Montag, 13. Februar 2017

Japanische Forscher beweisen die Existenz von Telepathie


Japanische Forscher haben biologische Beweise dafür erbracht, dass es Telepathie gibt.

Ein Sender und ein Empfänger befanden sich voneinander getrennt in zwei sensorisch-abgeschirmten Räumen. Es wurde versucht eine außersinnliche Übertragung von Informationen durchzuführen. Beide Personen waren mit Elektroenzephalographen verbunden. 

Der Sender versuchte telepathisch eine Information an den Empfänger zu übermitteln. Es wurde ein Zeitpunkt zufällig ausgewählt, der jeweils zwei Minuten dauerte. Der Wahrnehmende versuchte sowohl den Inhalt als auch den Zeitraum zu erraten. Während 20 Versuchen lag die Trefferquote nicht signifikant über der Wahrscheinlichkeit und der Wahrnehmende war nicht in der Lage, die korrekte Uhrzeit für das Versenden mit einer statistischen Signifikanz zu erraten. 

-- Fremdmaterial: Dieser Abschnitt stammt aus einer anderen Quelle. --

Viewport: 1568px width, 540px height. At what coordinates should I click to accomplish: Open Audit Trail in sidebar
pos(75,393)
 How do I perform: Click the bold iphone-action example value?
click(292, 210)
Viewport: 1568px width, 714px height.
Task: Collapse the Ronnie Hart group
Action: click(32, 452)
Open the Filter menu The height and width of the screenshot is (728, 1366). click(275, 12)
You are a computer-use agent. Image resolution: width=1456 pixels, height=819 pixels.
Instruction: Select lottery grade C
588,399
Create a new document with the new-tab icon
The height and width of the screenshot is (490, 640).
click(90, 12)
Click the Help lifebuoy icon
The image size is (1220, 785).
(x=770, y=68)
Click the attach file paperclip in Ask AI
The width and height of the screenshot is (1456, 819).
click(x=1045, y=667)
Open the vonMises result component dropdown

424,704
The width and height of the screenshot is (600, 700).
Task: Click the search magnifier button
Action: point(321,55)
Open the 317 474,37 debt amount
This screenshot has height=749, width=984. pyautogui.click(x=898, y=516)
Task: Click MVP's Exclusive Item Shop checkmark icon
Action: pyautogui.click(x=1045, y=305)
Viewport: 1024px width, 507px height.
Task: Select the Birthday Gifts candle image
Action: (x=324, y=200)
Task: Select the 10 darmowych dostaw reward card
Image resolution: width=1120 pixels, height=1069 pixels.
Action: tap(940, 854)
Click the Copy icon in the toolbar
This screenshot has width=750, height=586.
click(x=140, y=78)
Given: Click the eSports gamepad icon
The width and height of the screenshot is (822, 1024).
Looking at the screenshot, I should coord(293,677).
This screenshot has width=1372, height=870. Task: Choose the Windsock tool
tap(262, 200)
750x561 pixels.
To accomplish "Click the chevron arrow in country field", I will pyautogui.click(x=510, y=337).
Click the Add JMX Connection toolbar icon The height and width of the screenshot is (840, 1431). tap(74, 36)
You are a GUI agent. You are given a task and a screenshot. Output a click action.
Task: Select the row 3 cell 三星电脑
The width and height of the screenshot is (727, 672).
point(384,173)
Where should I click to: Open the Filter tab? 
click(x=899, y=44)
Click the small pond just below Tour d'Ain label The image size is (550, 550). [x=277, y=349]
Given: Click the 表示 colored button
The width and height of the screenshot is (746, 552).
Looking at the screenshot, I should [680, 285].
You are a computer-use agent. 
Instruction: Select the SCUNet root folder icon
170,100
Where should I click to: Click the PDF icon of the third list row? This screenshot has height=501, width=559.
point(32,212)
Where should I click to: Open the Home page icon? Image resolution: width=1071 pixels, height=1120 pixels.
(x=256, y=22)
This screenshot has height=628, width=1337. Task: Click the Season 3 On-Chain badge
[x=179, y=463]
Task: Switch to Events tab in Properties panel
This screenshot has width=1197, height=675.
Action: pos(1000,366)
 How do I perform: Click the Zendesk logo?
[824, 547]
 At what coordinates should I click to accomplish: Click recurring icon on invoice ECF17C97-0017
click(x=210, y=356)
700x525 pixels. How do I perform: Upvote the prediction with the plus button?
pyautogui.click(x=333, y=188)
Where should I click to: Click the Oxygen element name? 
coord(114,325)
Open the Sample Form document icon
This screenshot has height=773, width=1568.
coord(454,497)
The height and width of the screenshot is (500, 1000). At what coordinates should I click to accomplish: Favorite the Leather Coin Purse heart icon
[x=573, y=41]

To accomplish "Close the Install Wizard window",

Allerdings wurde ein statistisch signifikanter Unterschied in der Alpha-Wellen-Amplitude in ihrem Elektroenzephalogramm zwischen Sendenden und Nicht-Sendenden Zeitzonen beobachtet. Dies deutet auf die Existenz eines übersinnlichen Informationstransfers in das Unterbewusstsein des Empfangenden hin. Dieser übersinnliche Informationstransfer besteht aus zwei verschiedenen Reaktionen. Die erste Reaktion tritt im Hinterkopf auf, worauf eine Reaktion im vorderen Bereich folgt.